Re: KASAN: use-after-free Read in path_lookupat

From: Linus Torvalds
Date: Sun Mar 24 2019 - 21:23:49 EST


Hmm.

Al, this one seems real and also seems pretty nasty from a vfs
interface standpoint.

On Wed, Nov 28, 2018 at 9:40 AM syzbot
<syzbot+7a8ba368b47fdefca61e@xxxxxxxxxxxxxxxxxxxxxxxxx> wrote:
>
> BUG: KASAN: use-after-free in lookup_last fs/namei.c:2269 [inline]
> BUG: KASAN: use-after-free in path_lookupat.isra.43+0x9f8/0xc00 fs/namei.c:2318
> ...
> lookup_last fs/namei.c:2269 [inline]
> path_lookupat.isra.43+0x9f8/0xc00 fs/namei.c:2318

Ok, path lookup using RCU.

> Allocated by task 9424:
> kstrdup+0x39/0x70 mm/util.c:49
> bpf_symlink+0x26/0x140 kernel/bpf/inode.c:356

It's the symlink data for the bpf filesystem. Fair enough.

> Freed by task 9425:
> kfree+0xcf/0x230 mm/slab.c:3817
> bpf_evict_inode+0x11f/0x150 kernel/bpf/inode.c:565
> evict+0x4b9/0x980 fs/inode.c:558
> iput_final fs/inode.c:1550 [inline]
> iput+0x674/0xa90 fs/inode.c:1576
> do_unlinkat+0x733/0xa30 fs/namei.c:4069

.. and the path lookup is racing with the final unlink.

We actually RCU-delay the inode freeing itself, but when we do the
final iput(), the "evict()" function is called synchronously.

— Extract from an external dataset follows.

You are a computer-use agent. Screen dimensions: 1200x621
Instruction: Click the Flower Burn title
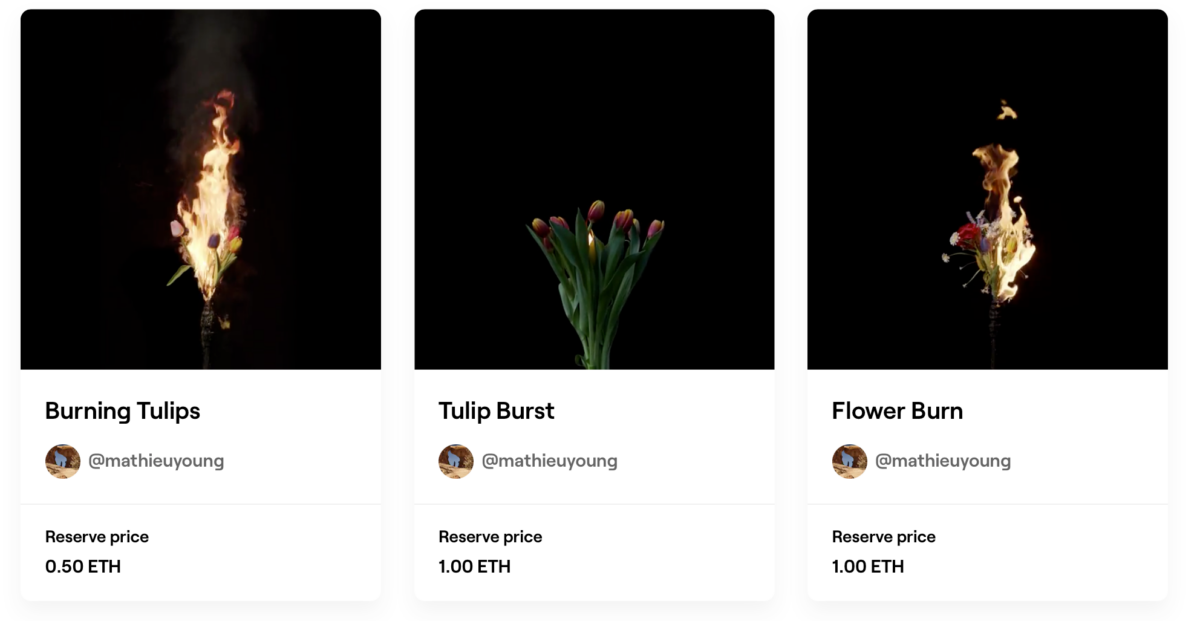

Now, the simple fix would seem to just RCU-delay the kfree() of the
symlink data in bpf_evict_inode(). Maybe that's the right thing to do.
I'd call it trivial, except you'd need to have that rcu head to attach
it to, making it slightly less trivial. I guess the kmalloc could just
malloc that too.

But it does strike me that this might be a generic issue. I wonder how
many other filesystems do this?

Alexei, Daniel - the "proper" fix right is probably one of four cases:

(a) rcu-delay the freeing, and use simple_symlink_inode_operations().
No set_delayed_call() needed, because it stays around for the inode
lifetime, but the RCU-delaying is still needed for lookup.

or

(b) put the symlink in a page, and use page_symlink_inode_operations
for that inode, where we have a "struct delayed_call" and get a page
ref

or

(c) put the symlink in the inode itself, and then use that
simple_symlink_inode_operations (and now the RCU-delaying of the inode
protects it).

of

(d) make a special getlink() that does "copy symlink,
set_delayed_call(done, kfree_link, copy)"

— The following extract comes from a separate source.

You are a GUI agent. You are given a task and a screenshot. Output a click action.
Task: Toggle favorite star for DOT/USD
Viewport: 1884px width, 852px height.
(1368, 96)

but I do wonder if we should perhaps just make
simple_symlink_inode_operations do that (d) case for people.

Al, comments? At the very least, if we don't make
simple_symlink_inode_operations() do that, we should have a *big*
comment that if it's not part of the inode data, it needs to be
RCU-delayed.

Or maybe we could add a final inode callback function for "rcu_free"
that is called as the RCU-delayed freeing of the inode itself happens?
And then people could hook into that for freeing the inode->i_link
data.

So many choices.. But the current situation seems unnecessarily
complex for the filesystem, and isn't really documented.

Our documentation currently says for get_link(): "If the body won't go
away until the inode is gone, nothing else is needed", which is wrong
(or at least very misleading, since the last "inode is gone" callback
we have is that evict() function).

Linus